Sure, his soon to be ex-wife may not be the most trustworthy of sources (suggesting he was gay hurt her credibility a bit) but regardless, this divorce is gettin' nasty.
Most curious/disturbing news includes
1. Jean Strahan claimed that she found filming equipment in her sisters room when she was staying with the couple. Mike was filming his wife's sister! Craziness. But it is nuttier than that. According to the timeline, Jean discovered the equipment 2 years before the marriage! Ladies, I don't pretend to be a relationship expert, but here's something I know. If your fella is taping your sister getting undressed without her knowledge, he's probably not marriage material, ya dig?

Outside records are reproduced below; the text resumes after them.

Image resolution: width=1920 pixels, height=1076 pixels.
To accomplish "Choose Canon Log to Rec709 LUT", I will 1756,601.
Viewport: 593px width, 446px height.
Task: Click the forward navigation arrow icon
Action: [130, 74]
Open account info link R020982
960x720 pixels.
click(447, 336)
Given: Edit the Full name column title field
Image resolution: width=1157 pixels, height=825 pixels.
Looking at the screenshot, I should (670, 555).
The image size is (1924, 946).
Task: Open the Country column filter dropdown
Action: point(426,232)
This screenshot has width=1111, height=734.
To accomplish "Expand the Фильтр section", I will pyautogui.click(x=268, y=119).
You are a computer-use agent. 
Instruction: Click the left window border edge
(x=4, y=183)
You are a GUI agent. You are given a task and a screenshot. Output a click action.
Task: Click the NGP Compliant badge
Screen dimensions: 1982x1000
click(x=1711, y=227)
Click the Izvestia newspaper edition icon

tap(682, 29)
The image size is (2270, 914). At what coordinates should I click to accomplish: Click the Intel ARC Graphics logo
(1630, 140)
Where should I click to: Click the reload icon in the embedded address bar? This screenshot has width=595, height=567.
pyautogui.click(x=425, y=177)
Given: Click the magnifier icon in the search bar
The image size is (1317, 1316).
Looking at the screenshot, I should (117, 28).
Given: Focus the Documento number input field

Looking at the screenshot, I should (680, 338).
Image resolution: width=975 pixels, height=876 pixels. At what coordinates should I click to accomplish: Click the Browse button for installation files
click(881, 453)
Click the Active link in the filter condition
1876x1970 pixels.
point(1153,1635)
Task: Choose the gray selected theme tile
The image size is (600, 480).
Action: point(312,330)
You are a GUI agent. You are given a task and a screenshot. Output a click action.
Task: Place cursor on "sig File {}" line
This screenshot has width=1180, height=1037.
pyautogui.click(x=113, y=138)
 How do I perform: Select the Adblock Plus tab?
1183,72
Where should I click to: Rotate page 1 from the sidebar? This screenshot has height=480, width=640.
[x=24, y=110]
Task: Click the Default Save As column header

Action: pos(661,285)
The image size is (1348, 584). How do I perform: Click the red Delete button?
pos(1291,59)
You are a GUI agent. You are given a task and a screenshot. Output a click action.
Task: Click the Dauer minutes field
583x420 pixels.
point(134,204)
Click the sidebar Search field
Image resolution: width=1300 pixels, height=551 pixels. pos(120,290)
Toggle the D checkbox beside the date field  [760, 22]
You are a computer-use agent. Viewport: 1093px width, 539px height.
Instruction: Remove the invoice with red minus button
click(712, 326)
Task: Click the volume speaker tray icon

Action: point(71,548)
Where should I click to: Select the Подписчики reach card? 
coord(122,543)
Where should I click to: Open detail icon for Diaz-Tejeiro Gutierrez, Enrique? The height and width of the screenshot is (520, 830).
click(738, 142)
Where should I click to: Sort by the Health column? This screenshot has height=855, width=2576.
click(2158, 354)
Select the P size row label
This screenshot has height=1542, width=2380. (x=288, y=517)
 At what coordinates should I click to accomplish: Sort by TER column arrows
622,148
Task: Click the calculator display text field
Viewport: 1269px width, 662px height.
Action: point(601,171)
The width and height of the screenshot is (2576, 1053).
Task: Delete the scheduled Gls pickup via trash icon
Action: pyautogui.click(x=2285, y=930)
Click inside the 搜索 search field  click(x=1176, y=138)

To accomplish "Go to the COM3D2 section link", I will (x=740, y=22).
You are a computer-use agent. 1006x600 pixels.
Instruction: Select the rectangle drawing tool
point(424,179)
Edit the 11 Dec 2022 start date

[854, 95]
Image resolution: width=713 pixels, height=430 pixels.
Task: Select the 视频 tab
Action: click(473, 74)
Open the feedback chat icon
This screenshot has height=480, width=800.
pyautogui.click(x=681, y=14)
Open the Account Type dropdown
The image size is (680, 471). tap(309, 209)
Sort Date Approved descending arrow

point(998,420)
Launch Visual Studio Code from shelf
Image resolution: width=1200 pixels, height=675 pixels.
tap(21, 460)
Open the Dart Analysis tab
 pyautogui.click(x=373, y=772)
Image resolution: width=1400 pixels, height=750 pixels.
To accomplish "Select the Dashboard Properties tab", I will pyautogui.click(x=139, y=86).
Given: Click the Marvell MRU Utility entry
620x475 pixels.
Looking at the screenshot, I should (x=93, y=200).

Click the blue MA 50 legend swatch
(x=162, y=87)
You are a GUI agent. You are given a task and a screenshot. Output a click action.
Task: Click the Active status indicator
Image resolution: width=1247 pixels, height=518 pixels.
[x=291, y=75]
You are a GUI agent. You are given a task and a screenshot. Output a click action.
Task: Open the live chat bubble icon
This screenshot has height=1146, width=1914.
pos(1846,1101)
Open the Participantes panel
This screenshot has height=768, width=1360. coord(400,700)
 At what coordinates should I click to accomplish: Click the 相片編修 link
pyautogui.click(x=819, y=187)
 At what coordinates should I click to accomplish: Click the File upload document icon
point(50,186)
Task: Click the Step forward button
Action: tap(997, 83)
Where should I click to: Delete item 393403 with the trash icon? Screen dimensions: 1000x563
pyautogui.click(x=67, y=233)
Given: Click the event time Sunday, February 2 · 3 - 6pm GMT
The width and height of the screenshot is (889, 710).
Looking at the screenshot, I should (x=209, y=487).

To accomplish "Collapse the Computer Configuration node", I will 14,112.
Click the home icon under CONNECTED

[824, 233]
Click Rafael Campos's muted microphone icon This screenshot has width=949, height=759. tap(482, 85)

2. I'll let the article speak for itself (emphasis mine):
While embarrassingly bringing up the fact he once got a sperm test when she couldn't get pregnant, Jean also said her husband hounded her throughout their marriage in an effort to change the prenup.
She also claimed that once, in 2001, he had a lawyer write her a letter that said he wanted to change the 20 percent set aside enshrined in the prenup to "zero percent."
"I told [Michael] I wasn't redoing anything - I said we were trying to get pregnant," she testified.
As she recalled this, she started crying, prompting Strahan to laugh and turn to the media seating section with a smile.
I think Strahan is lucky divorces aren't handled by juries. A jury would probably snip his balls at this point.
One last highlight. This is a New York Post article, so you know you can expect some nice turns of phrase. Reporter Jeane MacIntosh outdoes herself with this awesome alliterative run, and I just want to give props for referring to Strahan as "the gap-toothed grid great." Awesome.